══ INFORMATION PROVIDED ══

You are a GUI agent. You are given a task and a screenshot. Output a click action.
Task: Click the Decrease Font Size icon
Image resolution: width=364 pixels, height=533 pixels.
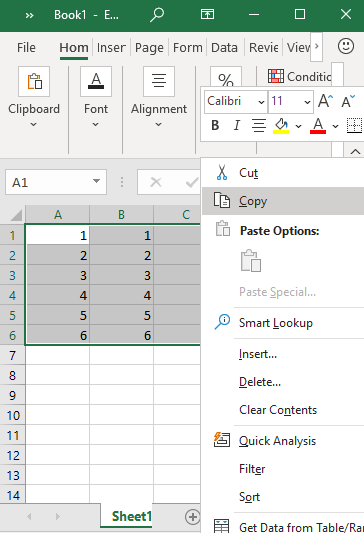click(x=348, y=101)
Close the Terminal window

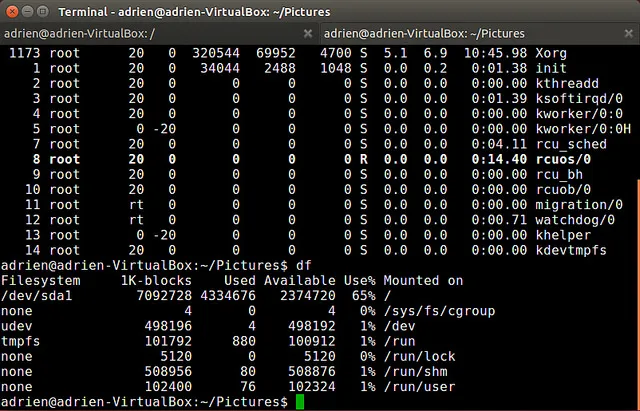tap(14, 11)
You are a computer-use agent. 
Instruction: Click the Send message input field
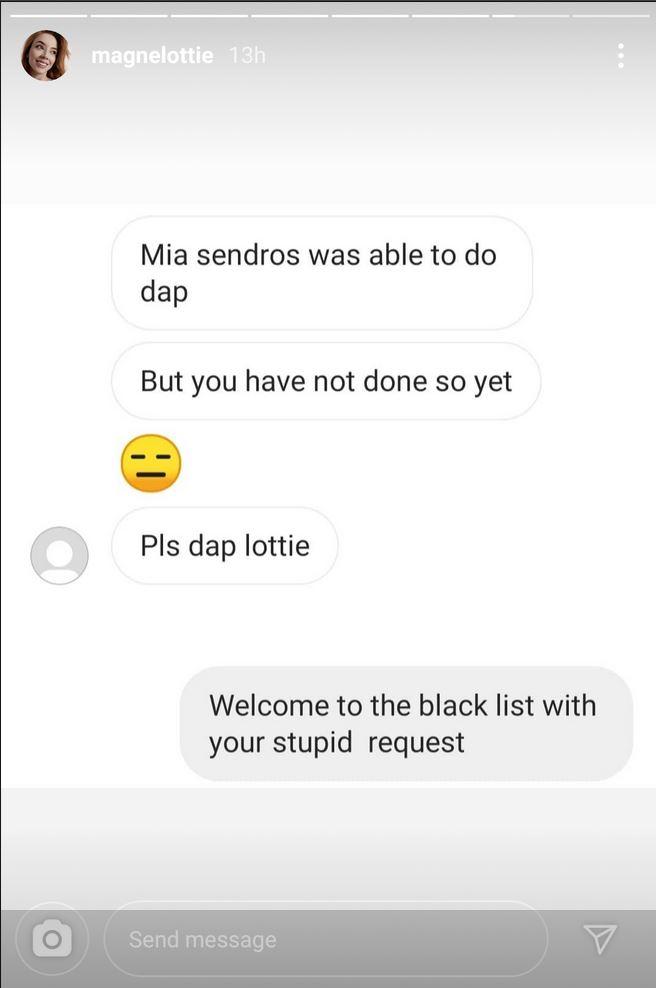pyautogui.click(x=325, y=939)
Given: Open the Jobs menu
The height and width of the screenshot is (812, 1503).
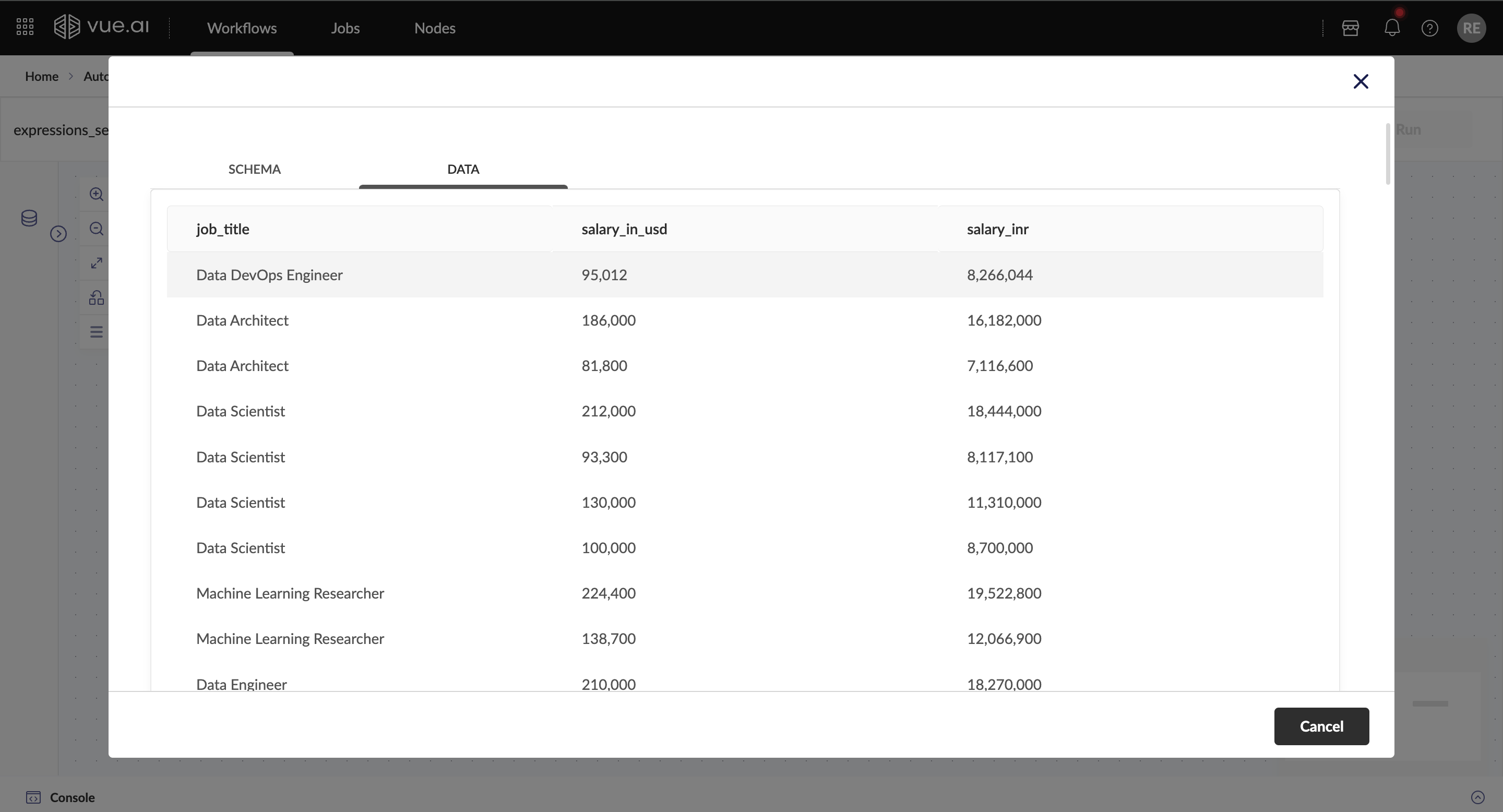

═══

- YOUR INSTRUCTIONS -
Reproduce everything from the first line down to and including the line containing "pyautogui.click(x=325, y=939)", leaving the pictures out.

- OUTPUT FOR THIS TASK -
You are a GUI agent. You are given a task and a screenshot. Output a click action.
Task: Click the Decrease Font Size icon
Image resolution: width=364 pixels, height=533 pixels.
click(x=348, y=101)
Close the Terminal window

tap(14, 11)
You are a computer-use agent. 
Instruction: Click the Send message input field
pyautogui.click(x=325, y=939)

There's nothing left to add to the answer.